We became the desired internship for the two best design schools in the country, Art Center College of Design in Pasadena, California and College for Creative Studies in Detroit, and capitalized on that, starting eight of our twelve designers as interns. Four additional interns have taken other positions in Industrial Design. I had thought that we’d grow faster—the rest of the company doubled in size between 2009 and 2013—but we wanted the best, so it took time.
When I bring people in for interviews, I admit that I like to try to get them here during the summer—preferably the August/September time frame. It’s warmer and dryer than during mid-summer, and so beautiful you can get just about anyone to fall in love with the Midwest. We go for a motorcycle ride around Lake Minnetonka, through downtown Minneapolis, over to Hudson, Wisconsin, and then up the St. Croix, all the way to our Wyoming Engineering center for a tour. That usually does it.
While we’re there, I normally take them out for an off-road demo ride. Most of the time I like to go in a RZR as I’m familiar with them and can give a pretty good demo. That normally boosts the folks that really like to ride a bit closer to signing.

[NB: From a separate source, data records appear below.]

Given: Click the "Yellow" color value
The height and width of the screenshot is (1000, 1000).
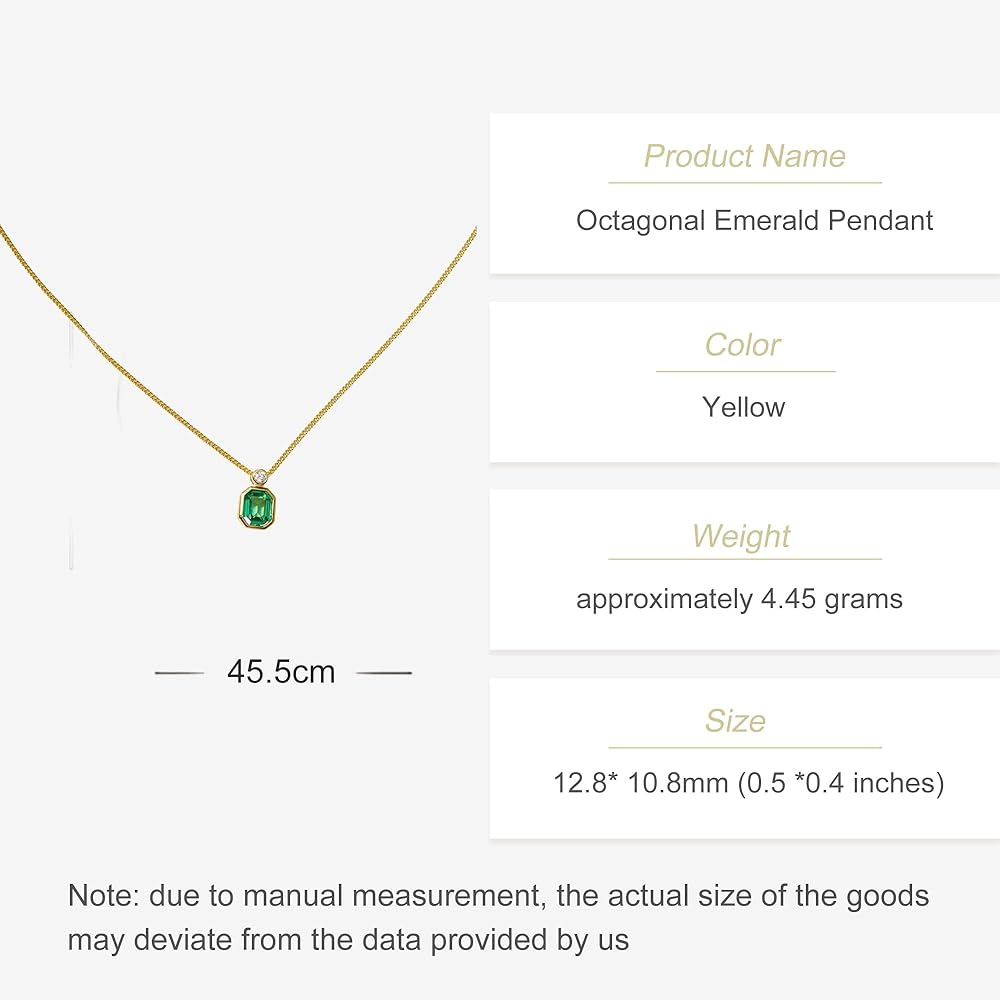Looking at the screenshot, I should [744, 407].
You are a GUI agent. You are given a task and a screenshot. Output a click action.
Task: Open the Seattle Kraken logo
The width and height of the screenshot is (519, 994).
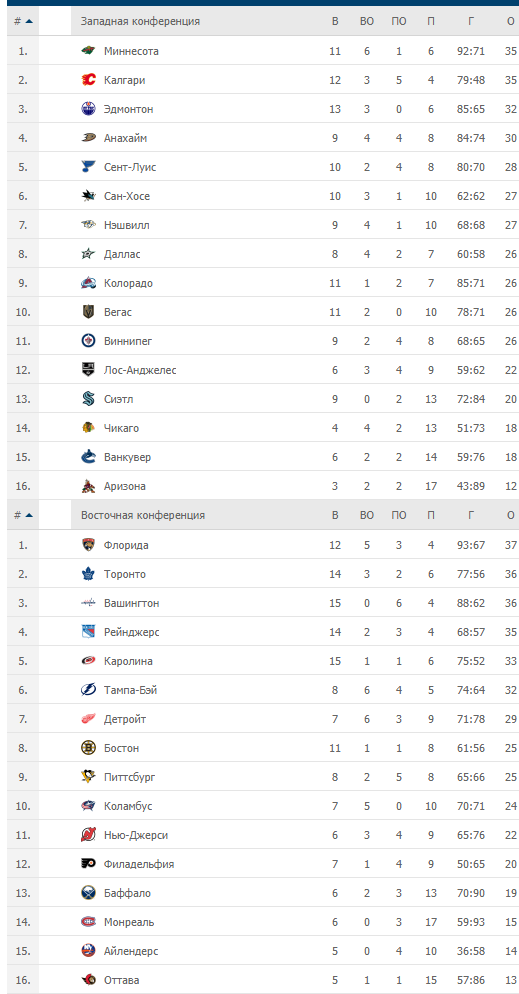coord(88,399)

In my department it’s important to have good people on staff for more than the obvious reasons, and they’re not motivated solely by money. Powersports Design is a small world, and everybody knows where everybody else is. If you’ve been able to attract really well-known, quality people, then others will come because they’ll want to work with them. And this cycle will perpetuate as long as the flow continues and you keep them happy. This last August, I had the honor and pleasure of awarding two 20-year awards and one 15-year award in my group. Those original guys I mentioned above stayed with me, and between the core group of those roughly 12 people who’ve been there 12 years or more, we have done over 100 complete vehicle designs.
Today
When it snows we are all smiling (after all, we are still a snowmobile company in our hearts, and many people will always think of us that way).
We are not flashy. Our CEO, whose compensation is public record, could afford something other than the six-year-old Audi sedan he drives every day. The parking lot at headquarters has lots of pickup trucks in it, so people can haul trailers with their toys in them. Our building is nice, but not particularly fancy.
Every year we gain more technology, more electric vehicle companies, more large international acquisitions, but when you come to do business with us there’s a particular sensibility that comes out. You’ll know you’re in the Midwest, on the prairie.